Efficient learning of smooth probability functions from Bernoulli tests with guarantees
Paul Rolland, Ali Kavis, Alex Immer, Adish Singla, Volkan Cevher

TL;DR
This paper introduces a scalable, guaranteed method for learning smooth probability functions from Bernoulli tests, including contextual features, with proven convergence rates and superior empirical performance.
Contribution
The paper presents a novel scalable algorithm with rigorous guarantees for learning smooth probability functions, extending to contextual features with provable inference methods.
Findings
Proves convergence rate of the posterior update in L2-norm.
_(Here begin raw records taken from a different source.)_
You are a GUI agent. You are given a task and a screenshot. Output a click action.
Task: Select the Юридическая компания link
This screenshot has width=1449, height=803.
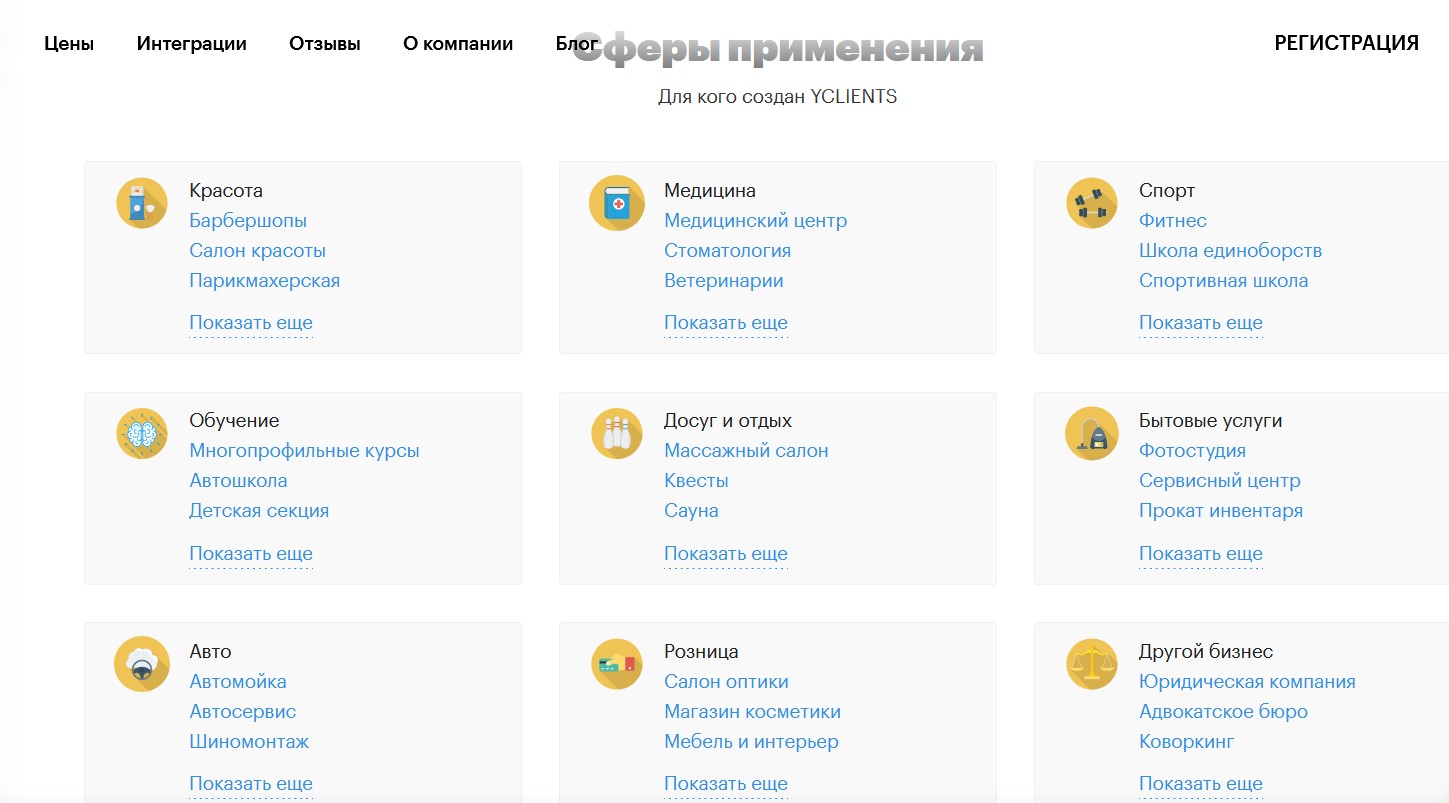click(1247, 682)
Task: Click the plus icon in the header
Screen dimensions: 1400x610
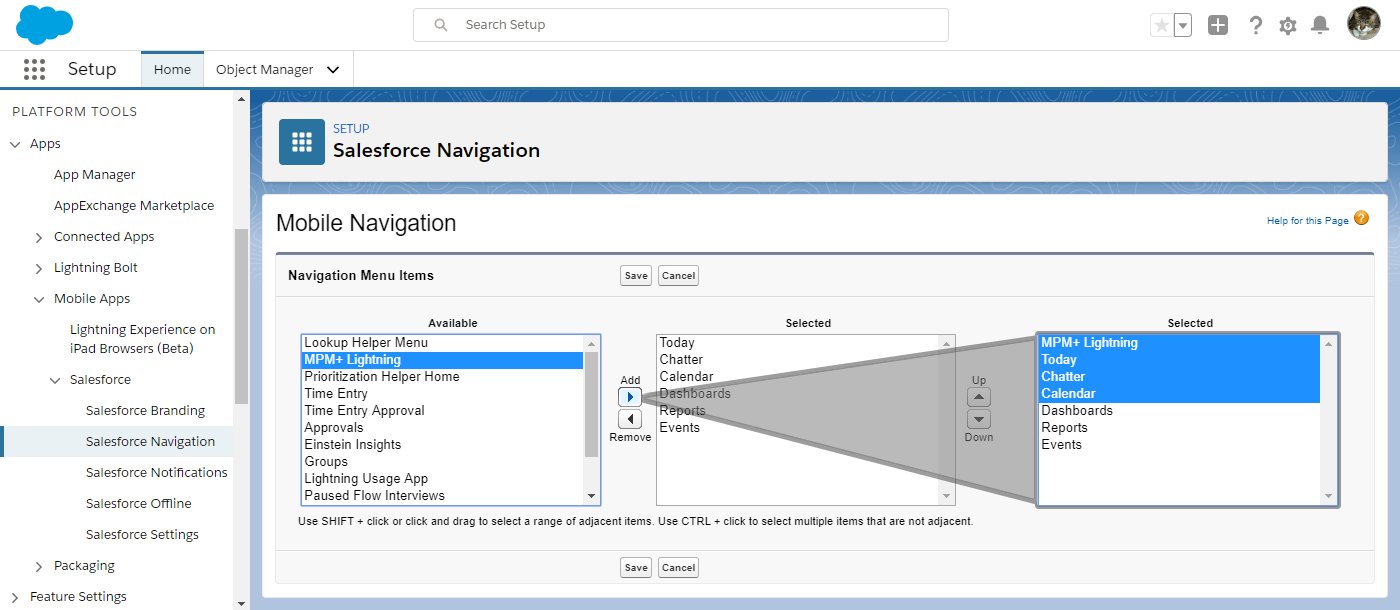Action: pos(1218,24)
Demonstrates empirical convergence matches theoretical predictions.
Shows superiority over state-of-the-art in handling contextual features.
Abstract
We study the fundamental problem of learning an unknown, smooth probability function via pointwise Bernoulli tests. We provide a scalable algorithm for efficiently solving this problem with rigorous guarantees. In particular, we prove the convergence rate of our posterior update rule to the true probability function in L2-norm. Moreover, we allow the Bernoulli tests to depend on contextual features and provide a modified inference engine with provable guarantees for this novel setting. Numerical results show that the empirical convergence rates match the theory, and illustrate the superiority of our approach in handling contextual features over the state-of-the-art.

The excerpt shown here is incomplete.